**WORK REQUEST**
Find the line containing "The image size". Retype it and every later line of the records exactly, leaving out pictures.

**INPUT**
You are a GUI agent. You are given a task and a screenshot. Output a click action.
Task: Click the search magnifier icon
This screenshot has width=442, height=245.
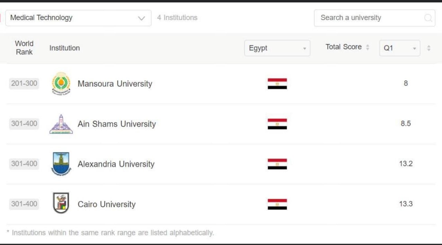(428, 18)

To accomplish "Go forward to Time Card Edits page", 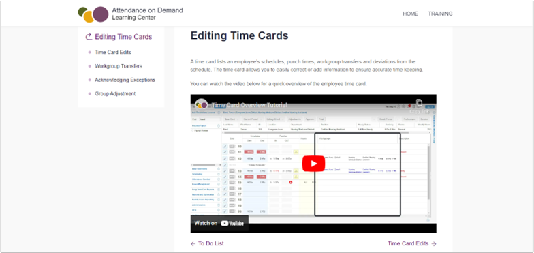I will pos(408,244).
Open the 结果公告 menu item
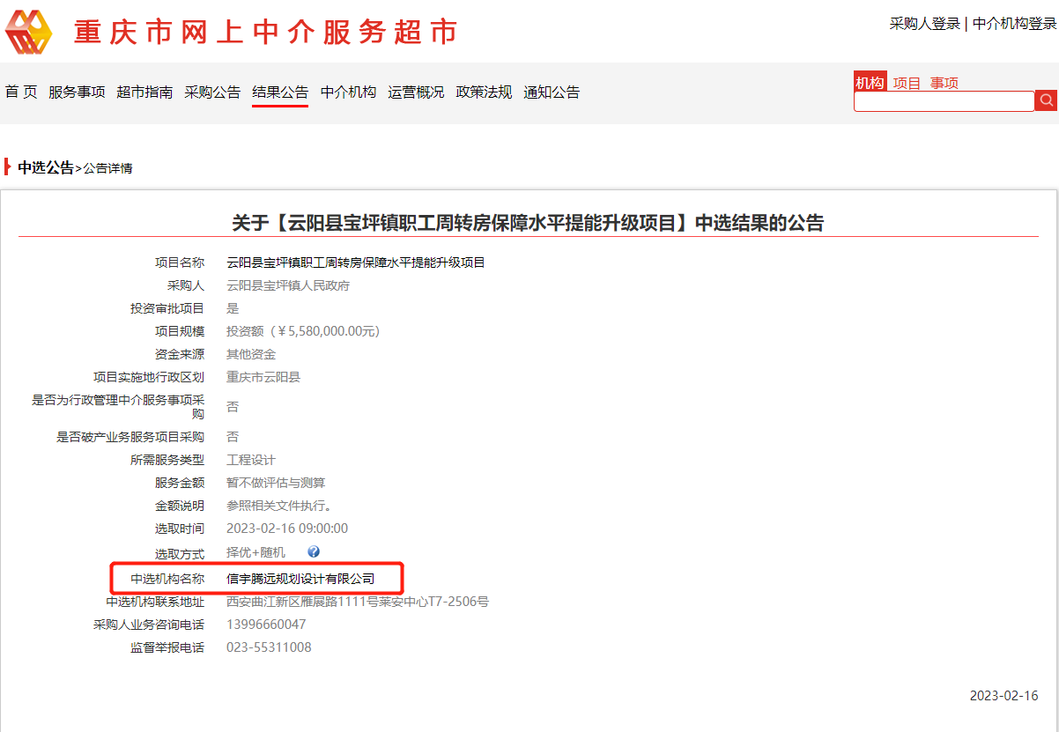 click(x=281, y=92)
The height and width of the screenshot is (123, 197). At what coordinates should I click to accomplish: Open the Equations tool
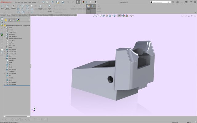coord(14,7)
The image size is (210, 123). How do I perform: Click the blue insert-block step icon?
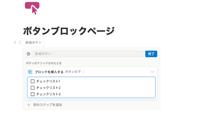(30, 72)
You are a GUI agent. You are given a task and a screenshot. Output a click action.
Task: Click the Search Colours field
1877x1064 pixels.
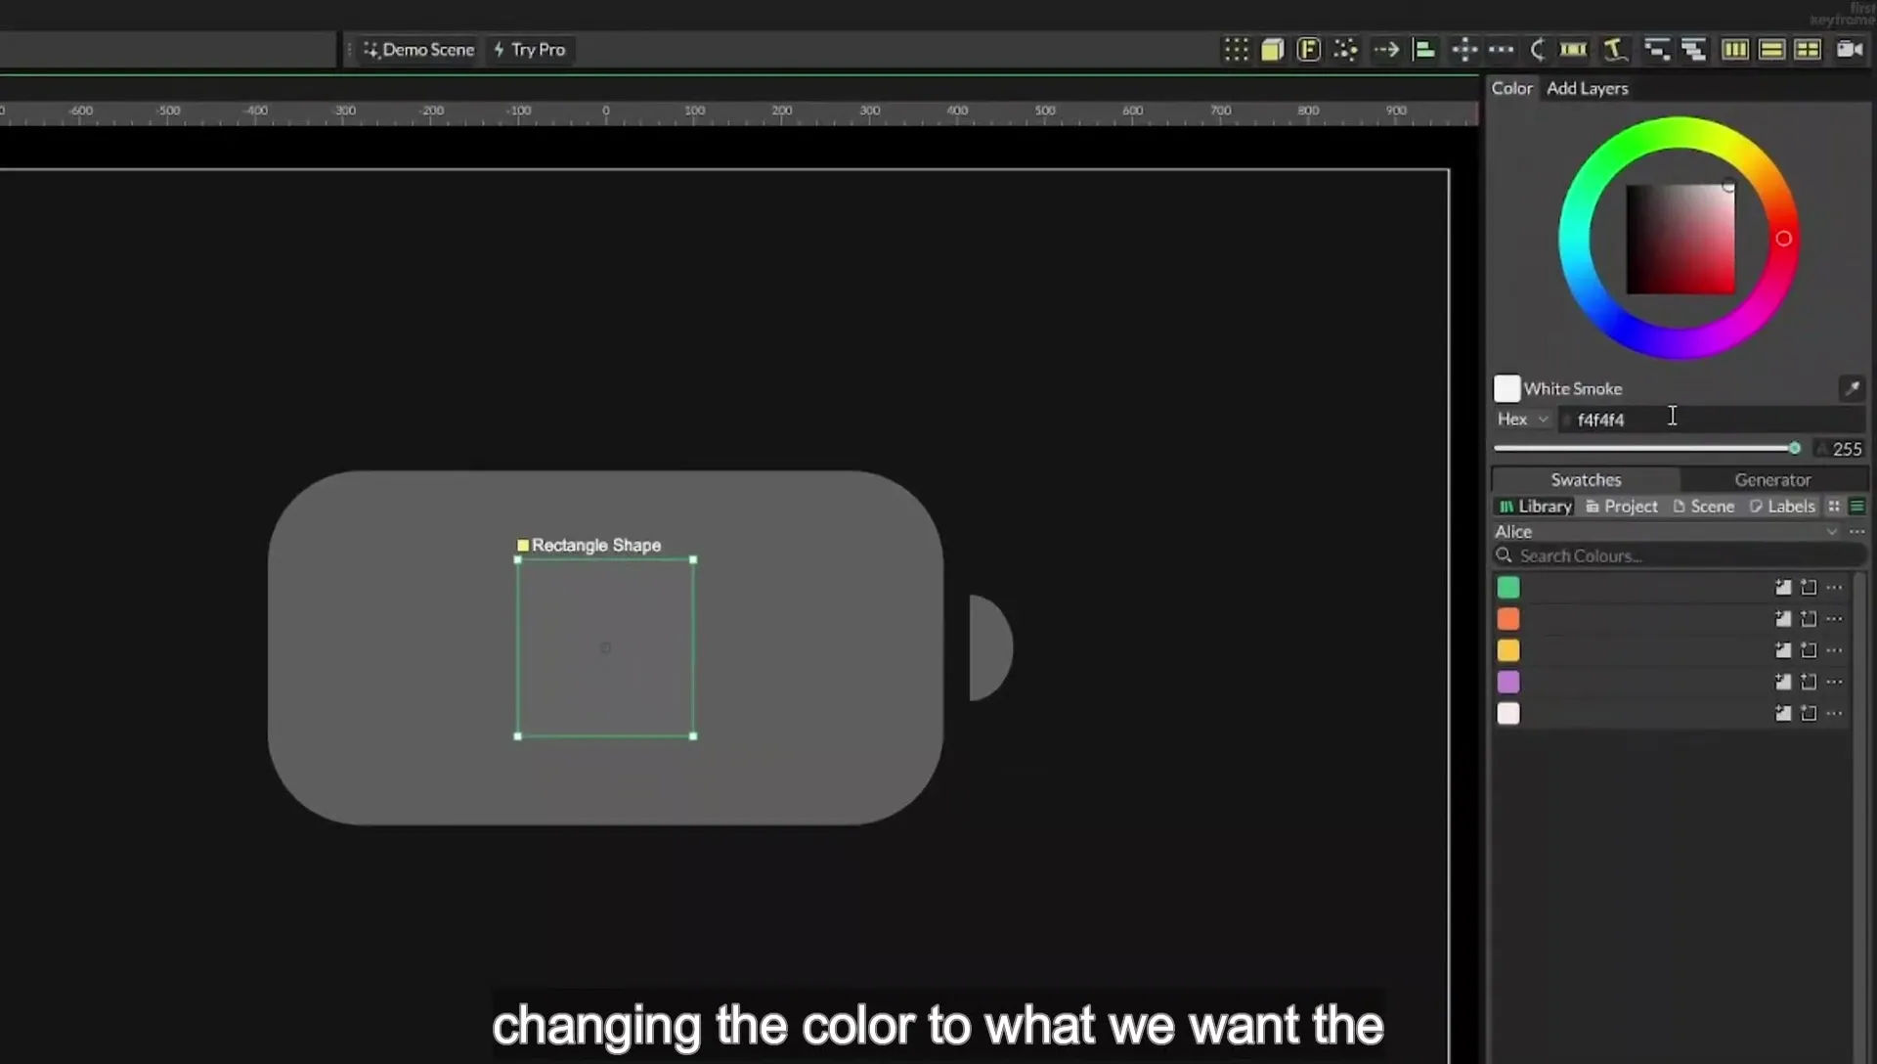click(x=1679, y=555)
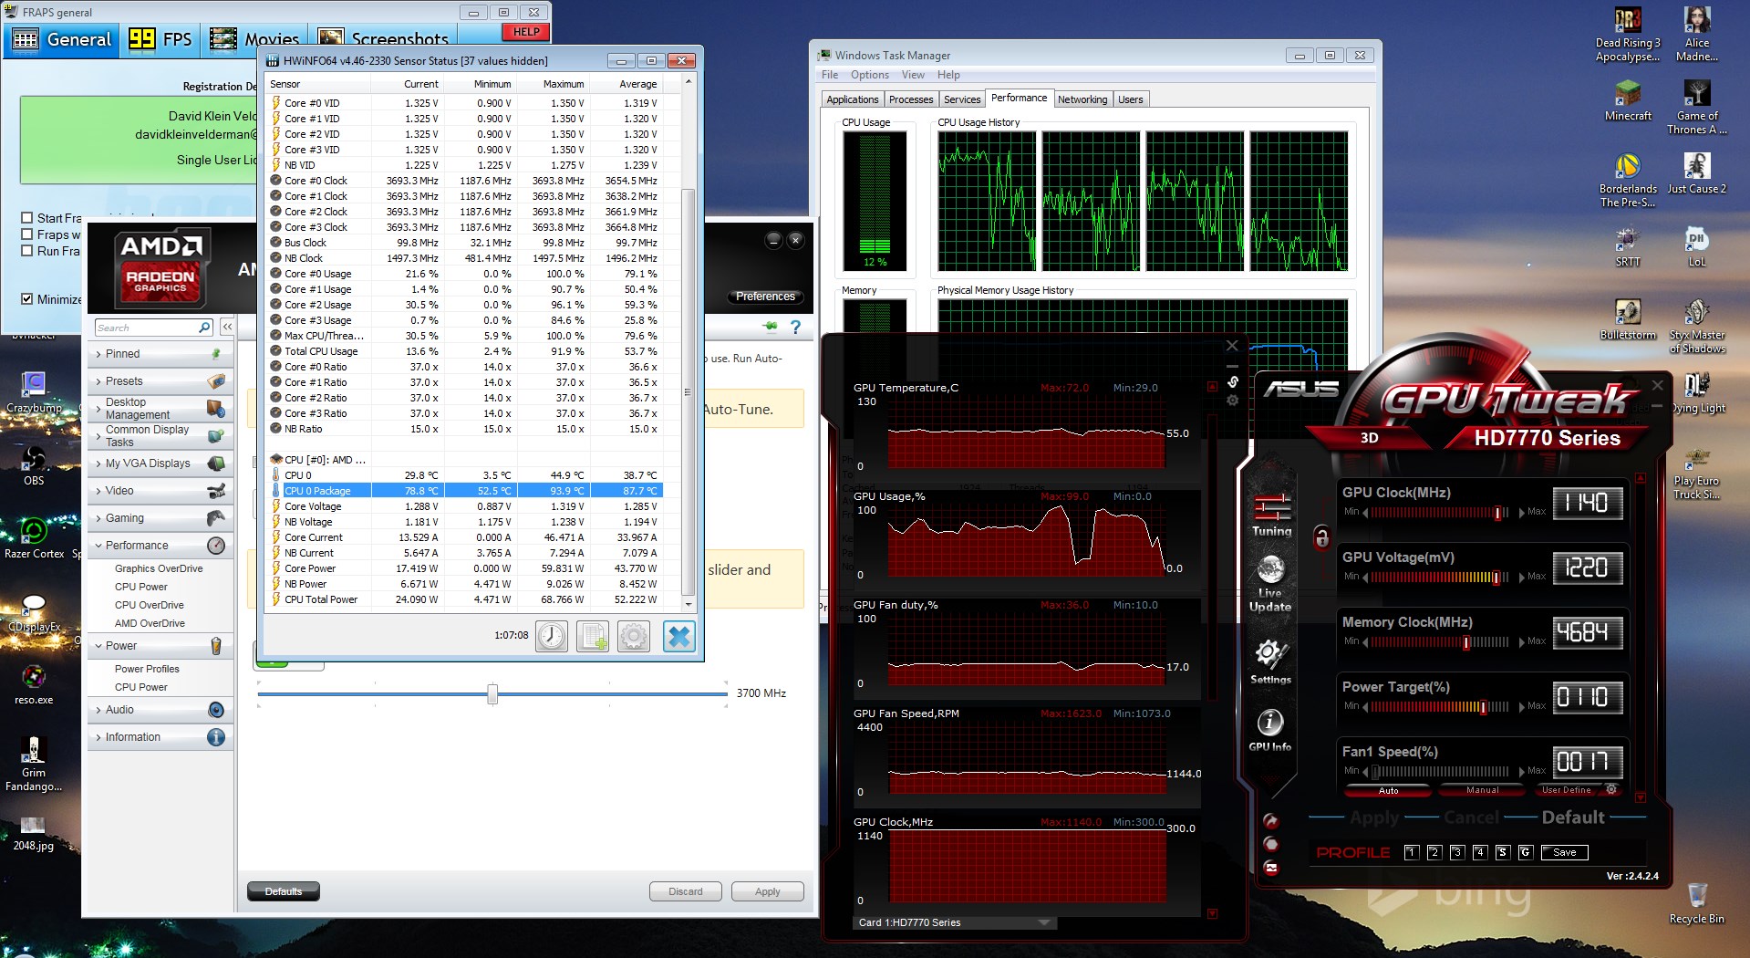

**OUTPUT FOR THIS TASK**
The image size is (210, 123). How do I perform: Click the blue insert-block step icon?
(30, 72)
You are a GUI agent. You are given a task and a screenshot. Output a click action.
Task: Click the Search Colours field
1877x1064 pixels.
click(x=1679, y=555)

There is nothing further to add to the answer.